The results showed that our approach introduced better image quality at higher compression ratios than JPEG and equivalent perceived quality as JPEG2000. Furthermore, it can more accurately reconstruct 3D surfaces at higher compression ratios than both techniques, i.e., in this respect it is superior to JPEG2000. On the other hand, it is more complex than both JPEG2000 and JPEG. A summary of the method main advantages and disadvantages is given below:

  • Advantages

    • ○ Our proposed method uses different block sizes of 8 × 8 and 16 × 16 leading to higher compression ratios. In contrast, the JPEG algorithm uses only 8 × 8 block size while in JPEG2000, the DWT is applied to the entire image.

    • ○ Our proposed algorithm splits the DC values from high-frequency coefficients into two different separate matrices. This step increases the compression ratio. In contrast, JPEG uses zigzag scan to keep the DC-values with high-frequency coefficients. Also, JPEG2000 uses raster scan to encode each sub-band of the DWT.

    • ○ The high-frequency minimization method reduces matrix size, increases compression ratio, and encrypts the matrix by using two different keys. This type of algorithm (or similar) is not available neither to JPEG nor JPEG2000.

    • ○ The concurrent binary search algorithm for high-frequency matrix reconstruction depends on two different keys (i.e., the same keys used in the compression steps). The use of such keys makes our algorithms suitable for security applications as without the key data cannot be decompressed.

    • ○ Concerning 3D reconstruction, our approach can compress some images over 99% without significant degradation of the reconstructed 3D surface.

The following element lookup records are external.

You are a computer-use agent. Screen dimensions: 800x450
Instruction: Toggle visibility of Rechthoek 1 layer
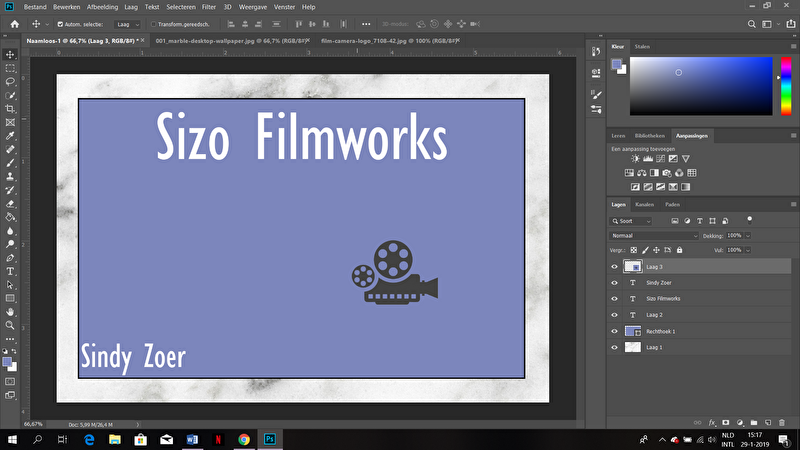point(614,331)
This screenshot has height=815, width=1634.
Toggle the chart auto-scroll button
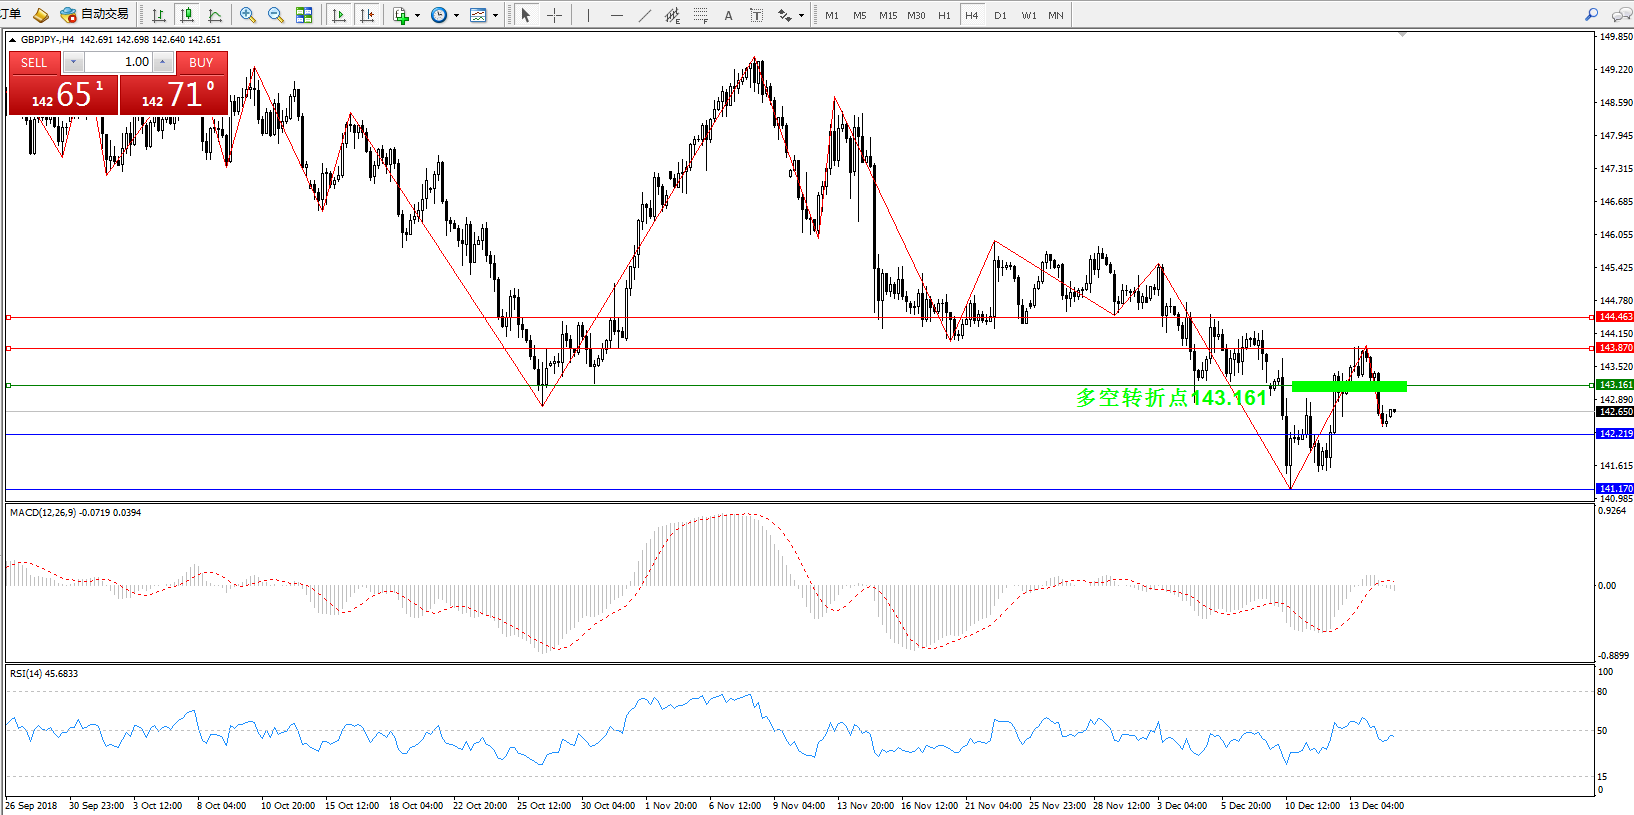pos(339,15)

In contrast, images compressed by JPEG or JPEG2000 at the same rate of compression show significant degradation as demonstrated here.

  • Disadvantages

    • ○ The complexity of the compression steps is due to the coding of each three items of data into a single value; for this reason, the time execution for compression is longer than for JPEG and JPEG2000 and more noticeable for large images.

    • ○ The complexity of the decompression algorithm depends on a search method. For this reason, the time execution for decompression is longer than JPEG and JPEG2000.

Future work is focused on efficient implementation of the decoding steps and their application to video compression. Research is under way and will be reported in the near future.